WHAT TO WORK ON: Two lines mark the range in the entries below: the one holding "knieto@forbes.com.ec (65, 2316)" and the one holding "sfraga@forbes.com.ec (51, 2337)". Set down those two and all lines between them, exactly.

Dataset records:
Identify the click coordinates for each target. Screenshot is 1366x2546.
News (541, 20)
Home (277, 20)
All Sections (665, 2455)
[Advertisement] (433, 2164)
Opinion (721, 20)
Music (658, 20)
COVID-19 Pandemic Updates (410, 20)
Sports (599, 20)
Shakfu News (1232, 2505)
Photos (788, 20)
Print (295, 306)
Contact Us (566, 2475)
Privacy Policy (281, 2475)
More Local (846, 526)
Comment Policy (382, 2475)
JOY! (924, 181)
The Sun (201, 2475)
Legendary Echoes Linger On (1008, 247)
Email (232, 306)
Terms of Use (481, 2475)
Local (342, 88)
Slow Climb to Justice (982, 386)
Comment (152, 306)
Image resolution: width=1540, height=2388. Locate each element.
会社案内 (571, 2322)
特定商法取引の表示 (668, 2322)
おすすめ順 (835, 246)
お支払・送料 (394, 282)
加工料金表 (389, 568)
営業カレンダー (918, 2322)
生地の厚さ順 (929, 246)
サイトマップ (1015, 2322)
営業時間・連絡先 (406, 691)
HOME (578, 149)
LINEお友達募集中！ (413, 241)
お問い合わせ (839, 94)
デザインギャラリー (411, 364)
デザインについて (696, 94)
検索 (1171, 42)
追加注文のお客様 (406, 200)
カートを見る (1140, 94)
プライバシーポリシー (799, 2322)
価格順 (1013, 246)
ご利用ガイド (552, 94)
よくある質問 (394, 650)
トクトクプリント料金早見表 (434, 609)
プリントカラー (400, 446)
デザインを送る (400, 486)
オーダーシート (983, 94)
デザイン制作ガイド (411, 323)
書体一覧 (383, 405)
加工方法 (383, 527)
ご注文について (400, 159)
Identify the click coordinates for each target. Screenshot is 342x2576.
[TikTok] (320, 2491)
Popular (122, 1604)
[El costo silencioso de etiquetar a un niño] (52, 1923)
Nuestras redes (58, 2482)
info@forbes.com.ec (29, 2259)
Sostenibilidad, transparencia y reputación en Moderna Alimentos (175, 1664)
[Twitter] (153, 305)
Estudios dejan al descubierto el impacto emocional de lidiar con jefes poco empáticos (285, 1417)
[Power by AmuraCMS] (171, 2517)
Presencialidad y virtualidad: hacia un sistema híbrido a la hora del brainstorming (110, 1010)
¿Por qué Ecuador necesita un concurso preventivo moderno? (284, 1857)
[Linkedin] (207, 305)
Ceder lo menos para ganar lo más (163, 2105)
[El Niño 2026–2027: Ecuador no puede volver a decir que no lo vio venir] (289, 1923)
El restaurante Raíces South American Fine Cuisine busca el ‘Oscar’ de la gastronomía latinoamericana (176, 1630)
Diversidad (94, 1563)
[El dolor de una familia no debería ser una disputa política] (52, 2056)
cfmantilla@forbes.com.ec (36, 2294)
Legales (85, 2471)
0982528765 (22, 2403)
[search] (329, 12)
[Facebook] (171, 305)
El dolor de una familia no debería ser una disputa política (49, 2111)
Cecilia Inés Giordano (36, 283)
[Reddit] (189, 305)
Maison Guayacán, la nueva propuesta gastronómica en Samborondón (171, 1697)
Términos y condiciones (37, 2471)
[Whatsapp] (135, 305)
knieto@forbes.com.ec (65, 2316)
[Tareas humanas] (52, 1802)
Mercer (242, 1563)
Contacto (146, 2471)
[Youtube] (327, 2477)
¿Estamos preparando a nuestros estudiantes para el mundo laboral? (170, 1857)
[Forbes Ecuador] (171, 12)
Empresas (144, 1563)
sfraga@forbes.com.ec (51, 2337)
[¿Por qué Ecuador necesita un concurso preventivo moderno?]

TASK RESULT:
knieto@forbes.com.ec (65, 2316)
[Tareas humanas] (52, 1802)
Mercer (242, 1563)
Contacto (146, 2471)
[Youtube] (327, 2477)
¿Estamos preparando a nuestros estudiantes para el mundo laboral? (170, 1857)
[Forbes Ecuador] (171, 12)
Empresas (144, 1563)
sfraga@forbes.com.ec (51, 2337)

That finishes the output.